More cities where you can enjoy the Dutch Golden Age
This city was the second major city of the East India Company after Amsterdam and until the end of the 16th century, Middelburg was the largest commercial city in the Netherlands with an extensive wine industry. A compact city with many 16 & 17th century buildings and cobbled streets, it is easy to feel like you're back in the Dutch Golden Age.
Dordrecht holds the oldest city rights and its Golden Age started in the 14th century when it was the centre of trade and government in the Holland region. The first assembly of the free states was held in Dordrecht in 1572, which marked the start of the independent republic of The Netherlands. The city was the birthplace of many Dutch Masters and Rembrandt pupils, such as Aelbert Cuyp, Nicolaes Maes, and Ferdinand Bol. Many of their works can be found in Dordrecht's Museum collection.
Delftware epitomises Dutch prosperity in the Golden Age and it is visible throughout the city – there is even one factory that originated in the Golden Age that is still in production today producing Royal Delft.

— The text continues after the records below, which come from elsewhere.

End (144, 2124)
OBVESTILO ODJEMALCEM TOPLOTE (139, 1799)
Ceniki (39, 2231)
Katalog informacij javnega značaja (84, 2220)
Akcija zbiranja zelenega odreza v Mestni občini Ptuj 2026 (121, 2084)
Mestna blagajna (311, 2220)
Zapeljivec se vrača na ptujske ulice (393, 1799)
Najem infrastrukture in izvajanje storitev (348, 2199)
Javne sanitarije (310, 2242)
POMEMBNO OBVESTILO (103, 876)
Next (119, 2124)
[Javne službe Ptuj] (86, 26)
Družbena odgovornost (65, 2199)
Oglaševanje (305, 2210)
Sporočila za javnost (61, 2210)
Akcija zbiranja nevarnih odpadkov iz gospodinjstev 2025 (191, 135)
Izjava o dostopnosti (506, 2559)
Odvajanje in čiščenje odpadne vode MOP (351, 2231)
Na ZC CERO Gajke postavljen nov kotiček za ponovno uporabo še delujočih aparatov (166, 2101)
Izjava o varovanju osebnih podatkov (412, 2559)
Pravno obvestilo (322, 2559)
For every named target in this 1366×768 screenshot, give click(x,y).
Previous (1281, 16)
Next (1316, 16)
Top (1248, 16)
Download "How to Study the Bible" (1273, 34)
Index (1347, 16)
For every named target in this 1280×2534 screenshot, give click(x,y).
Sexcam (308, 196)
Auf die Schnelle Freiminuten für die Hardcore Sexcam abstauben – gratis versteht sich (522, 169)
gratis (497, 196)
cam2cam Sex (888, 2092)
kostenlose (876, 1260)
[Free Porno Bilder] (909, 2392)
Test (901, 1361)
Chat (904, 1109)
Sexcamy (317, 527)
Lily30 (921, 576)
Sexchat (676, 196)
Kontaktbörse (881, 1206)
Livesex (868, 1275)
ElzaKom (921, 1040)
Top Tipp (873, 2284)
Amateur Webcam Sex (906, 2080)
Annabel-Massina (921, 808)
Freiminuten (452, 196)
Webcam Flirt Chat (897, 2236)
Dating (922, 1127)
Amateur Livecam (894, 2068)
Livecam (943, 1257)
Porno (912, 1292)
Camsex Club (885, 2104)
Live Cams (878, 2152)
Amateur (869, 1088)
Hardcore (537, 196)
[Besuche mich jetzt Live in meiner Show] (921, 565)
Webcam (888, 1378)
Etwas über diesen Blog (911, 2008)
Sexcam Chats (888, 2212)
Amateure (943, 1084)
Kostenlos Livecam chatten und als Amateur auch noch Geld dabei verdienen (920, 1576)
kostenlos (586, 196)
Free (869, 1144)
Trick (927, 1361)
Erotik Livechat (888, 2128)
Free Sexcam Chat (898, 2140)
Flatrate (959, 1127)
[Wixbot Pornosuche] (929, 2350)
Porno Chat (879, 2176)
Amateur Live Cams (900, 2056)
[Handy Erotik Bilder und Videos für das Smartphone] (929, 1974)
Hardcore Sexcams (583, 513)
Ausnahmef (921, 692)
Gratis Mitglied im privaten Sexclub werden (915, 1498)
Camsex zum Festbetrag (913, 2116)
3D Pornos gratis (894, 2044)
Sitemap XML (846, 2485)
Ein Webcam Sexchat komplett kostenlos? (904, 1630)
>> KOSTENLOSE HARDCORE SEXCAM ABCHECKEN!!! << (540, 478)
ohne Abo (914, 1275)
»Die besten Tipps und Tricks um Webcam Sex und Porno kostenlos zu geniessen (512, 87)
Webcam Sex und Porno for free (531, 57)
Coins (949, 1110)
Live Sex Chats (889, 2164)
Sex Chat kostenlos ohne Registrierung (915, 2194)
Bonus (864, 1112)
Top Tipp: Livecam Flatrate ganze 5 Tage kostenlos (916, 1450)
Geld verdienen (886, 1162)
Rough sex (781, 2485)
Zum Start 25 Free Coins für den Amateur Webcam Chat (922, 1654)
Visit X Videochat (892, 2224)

One of the Golden Age's most famous painters, Johannes Vermeer came from Delft and there are many buildings, such as the City Hall, Museum Prinsenhof Delft, Old and New Church and historic squares that date to this time.
Home to one of the most well-known Dutch masters, Frans Hals, Haarlem welcomed many migrants at the start of the Golden Age, which led to economic growth and a fast-growing demand for art and paintings. The Frans Hals Museum offers exceptionally high-quality representation of the entire spectrum of 16th and 17th century painting.
The city emerged as one of the world’s most important centres of trade in the 17th century. With trade came wealth, and a blossoming of arts and science. Amsterdam became a cultural hub and is still one 500 years later. Don’t miss the Golden Age collection in the Rijksmuseum, Rembrandt’s house and the many other Golden Age attractions of the city.